Scottish soccer player apologises for comments about Limerick

Donal O'Regan

Reporter:

Donal O'Regan

Scottish soccer player apologises for comments about Limerick

The convent in Bruff which is now home to Limerick FC

A FORMER Dundee United soccer player, who lived in Bruff during a brief spell with Limerick FC, has apologised for comments made in a Scottish newspaper.

Jordan Moore is quoted as saying in The Herald Scotland: "Limerick is known as Stab City. I stayed in a village called Bruff, about 30km from the city, and on every second lamppost there is a horse tied up. There must be 20 horses in every street you walk down. But if you tried to cut the horses loose they would kill you – supposedly.

“One day the police came and moved all the horses away. The next day it turned out the guys who owned the horses had smashed up every shop and put all their cows in the actual shops and the schools as well. This is true. It was crazy,” Mr Moore apparently said at a recent press conference.

“The farmers who had cows in their fields also put them in the shops, the Spars and supermarkets, for revenge. The police gave them all the horses back and told them to watch what they were doing.”

The 22-year-old, who spent three months with Limerick FC and who successfully fought skin cancer over the last two years, also spoke about IRA threats, being haunted by a nun and the "sound of scraping on the walls inside the room" in the article.

He also said: “One day the police came and moved all the horses away. The next day it turned out the guys who owned the horses had smashed up every shop and put all their cows in the actual shops and the schools as well. This is true. It was crazy.

“The farmers who had cows in their fields also put them in the shops, the Spars and supermarkets, for revenge. The police gave them all the horses back and told them to watch what they were doing.”

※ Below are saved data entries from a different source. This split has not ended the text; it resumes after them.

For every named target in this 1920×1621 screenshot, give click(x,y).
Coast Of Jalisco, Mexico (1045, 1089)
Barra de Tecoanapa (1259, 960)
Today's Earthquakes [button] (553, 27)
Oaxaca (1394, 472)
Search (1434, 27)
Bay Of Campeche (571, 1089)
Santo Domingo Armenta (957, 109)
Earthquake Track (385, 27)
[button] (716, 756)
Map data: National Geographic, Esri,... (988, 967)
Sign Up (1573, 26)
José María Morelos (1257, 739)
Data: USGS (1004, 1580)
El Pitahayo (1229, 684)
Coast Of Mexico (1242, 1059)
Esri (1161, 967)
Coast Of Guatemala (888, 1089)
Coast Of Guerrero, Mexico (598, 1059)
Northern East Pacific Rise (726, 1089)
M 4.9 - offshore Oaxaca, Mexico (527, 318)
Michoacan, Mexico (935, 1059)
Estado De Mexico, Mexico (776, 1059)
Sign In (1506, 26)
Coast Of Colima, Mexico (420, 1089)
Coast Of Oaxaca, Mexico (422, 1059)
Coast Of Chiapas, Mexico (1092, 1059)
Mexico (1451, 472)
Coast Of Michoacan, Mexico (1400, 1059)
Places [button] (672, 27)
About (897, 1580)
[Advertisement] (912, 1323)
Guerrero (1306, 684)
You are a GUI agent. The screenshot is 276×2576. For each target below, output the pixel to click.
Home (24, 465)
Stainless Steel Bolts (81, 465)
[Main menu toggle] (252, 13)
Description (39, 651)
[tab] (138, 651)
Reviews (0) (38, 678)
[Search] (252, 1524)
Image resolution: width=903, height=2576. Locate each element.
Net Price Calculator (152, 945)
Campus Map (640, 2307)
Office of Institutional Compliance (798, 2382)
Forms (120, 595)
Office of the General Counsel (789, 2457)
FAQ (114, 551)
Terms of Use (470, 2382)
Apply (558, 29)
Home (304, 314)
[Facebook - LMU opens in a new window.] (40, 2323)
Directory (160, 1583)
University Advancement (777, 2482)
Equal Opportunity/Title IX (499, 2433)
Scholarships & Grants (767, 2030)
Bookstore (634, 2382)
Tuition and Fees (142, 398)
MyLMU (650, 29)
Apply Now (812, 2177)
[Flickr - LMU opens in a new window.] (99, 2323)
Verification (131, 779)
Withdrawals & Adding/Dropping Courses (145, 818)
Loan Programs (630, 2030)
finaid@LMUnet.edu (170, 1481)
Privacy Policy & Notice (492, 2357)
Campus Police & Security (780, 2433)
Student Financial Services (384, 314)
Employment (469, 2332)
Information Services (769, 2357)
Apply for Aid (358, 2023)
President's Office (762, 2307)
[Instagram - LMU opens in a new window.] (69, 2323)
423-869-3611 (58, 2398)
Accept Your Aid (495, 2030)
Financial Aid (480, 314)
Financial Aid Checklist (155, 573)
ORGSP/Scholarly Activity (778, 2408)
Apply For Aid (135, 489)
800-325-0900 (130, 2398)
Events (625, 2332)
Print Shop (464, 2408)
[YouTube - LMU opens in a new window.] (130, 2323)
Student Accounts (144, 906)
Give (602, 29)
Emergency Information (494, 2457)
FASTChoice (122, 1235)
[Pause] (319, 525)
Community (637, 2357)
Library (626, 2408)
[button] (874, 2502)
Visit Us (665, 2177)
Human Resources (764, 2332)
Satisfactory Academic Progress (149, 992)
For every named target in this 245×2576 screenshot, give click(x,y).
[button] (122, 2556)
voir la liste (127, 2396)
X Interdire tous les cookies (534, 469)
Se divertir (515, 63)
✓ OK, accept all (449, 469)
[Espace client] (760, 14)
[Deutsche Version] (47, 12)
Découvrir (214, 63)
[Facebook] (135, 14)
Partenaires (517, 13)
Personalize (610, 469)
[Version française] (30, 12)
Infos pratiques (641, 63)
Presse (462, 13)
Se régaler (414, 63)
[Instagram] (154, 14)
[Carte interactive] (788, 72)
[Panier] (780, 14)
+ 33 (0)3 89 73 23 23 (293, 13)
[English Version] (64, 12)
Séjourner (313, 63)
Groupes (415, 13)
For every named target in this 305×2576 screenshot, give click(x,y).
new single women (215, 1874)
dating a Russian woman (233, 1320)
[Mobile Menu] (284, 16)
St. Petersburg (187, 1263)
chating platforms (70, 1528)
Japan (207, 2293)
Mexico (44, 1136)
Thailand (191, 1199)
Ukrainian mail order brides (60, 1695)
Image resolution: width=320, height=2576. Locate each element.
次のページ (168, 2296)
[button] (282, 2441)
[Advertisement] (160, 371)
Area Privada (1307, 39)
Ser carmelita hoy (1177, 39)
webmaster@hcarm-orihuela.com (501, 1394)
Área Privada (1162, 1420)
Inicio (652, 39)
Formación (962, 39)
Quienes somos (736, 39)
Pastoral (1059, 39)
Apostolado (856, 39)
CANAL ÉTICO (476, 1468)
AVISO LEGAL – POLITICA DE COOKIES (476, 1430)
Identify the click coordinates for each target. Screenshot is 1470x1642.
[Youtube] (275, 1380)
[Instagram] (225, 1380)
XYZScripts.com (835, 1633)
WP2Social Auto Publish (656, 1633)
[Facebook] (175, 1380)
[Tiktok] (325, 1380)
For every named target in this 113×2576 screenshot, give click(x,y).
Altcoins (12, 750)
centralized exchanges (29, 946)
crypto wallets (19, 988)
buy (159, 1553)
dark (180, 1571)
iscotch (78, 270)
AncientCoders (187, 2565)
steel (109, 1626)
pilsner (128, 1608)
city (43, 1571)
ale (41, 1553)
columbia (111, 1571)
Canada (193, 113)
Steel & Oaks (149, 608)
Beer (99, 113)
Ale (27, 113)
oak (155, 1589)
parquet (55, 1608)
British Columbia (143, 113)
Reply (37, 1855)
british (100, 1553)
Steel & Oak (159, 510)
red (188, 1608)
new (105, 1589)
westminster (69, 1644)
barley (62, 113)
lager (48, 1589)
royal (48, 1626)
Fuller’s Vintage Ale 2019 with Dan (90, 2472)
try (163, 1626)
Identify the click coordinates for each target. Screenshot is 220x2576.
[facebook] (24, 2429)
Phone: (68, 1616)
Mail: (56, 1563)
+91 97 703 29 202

Mr Moore has since apologised on Twitter: "My comments in today's newspapers have been taken out of context and I apologise profusely for any distress caused."

In an email to Limerick FC, he said: "I am writing to apologise unreservedly for any distress I may have been caused by the coverage in today’s newspapers. It was completely unintentional.

"My comments have been taken out of context and sensationalised, particularly about the town of Bruff. The people in the town were extremely nice to me during my time there and I am sorry for any offence and distress I have caused.

"I have been a bit naïve and it is a harsh lesson learned for me."

The journalist who interviewed Mr Moore, Neil Cameron, tweeted: "I stand by the interview – repeated in other newspapers – but it is absolutely right people get the right to reply."

The article has caused consternation in Bruff at the ludicrous description of the picturesque village.

Local councillor, Bill O'Donnell, said: "If it wasn't so derogatory it would be comical."

Donal Thurlow, chair of the Sean Wall committee and director of Bloomsday in Bruff which takes place this Thursday, said: It is so inaccurate as to be laughable but it will do much damage to the reputation of this fine town.

“Bruff is a wonderful town, and residents and visitors will not recognise the description of the town in the article.

“As a community we will respond in due course, but in the meantime we would be delighted to welcome the journalist, Neil Cameron to come and visit us and write an accurate article."

A spokesperson for Limerick City and County Council said: "We have had contact with representatives for Jordan and have also received the email he sent to Limerick FC Chairman Pat O’Sullivan apologising for the article.

"We accept this apology and welcome, in particular, the clarification that the people of Bruff were extremely nice to him during his time there. 

"This is what we have come to know and expect of Bruff, which is a very hospitable and welcoming town and anything but what was portrayed in the article, which Jordan now clearly states was unintentional.”

Limerick FC issued a statement late on Tuesday to say it was "aware of comments attributed to former player Jordan Moore in a newspaper article today in relation to his time at the club and the town of Bruff".

"Limerick FC are hurt, angered and dumbfounded by these comments which we totally and utterly refute. We are aware that the community of Bruff has been left understandably distressed by the said article," it says in the statement.

"A representative for Jordan Moore contacted the club earlier this year and informed us of Jordan’s background and his recovery from cancer. As a community-driven club, we offered Jordan a short-term deal to assist in his rehabilitation and provided him with accommodation and remuneration.

"Jordan spent a week at the club after which he decided to take up our offer. Initially it was agreed that Jordan would stay for four weeks but at his request this was extended. Jordan recently returned to Scotland and had thanked the club for their help during his stay here.

"The club, our staff and players have been welcomed with open arms by the community of Bruff and have been treated tremendously.

"The club this afternoon received an apology from Jordan Moore in which he states the comments are “taken out of context and sensationalised”. We find it very difficult to accept the apology at this time.

"The club will be making no further comment as we seek further advice."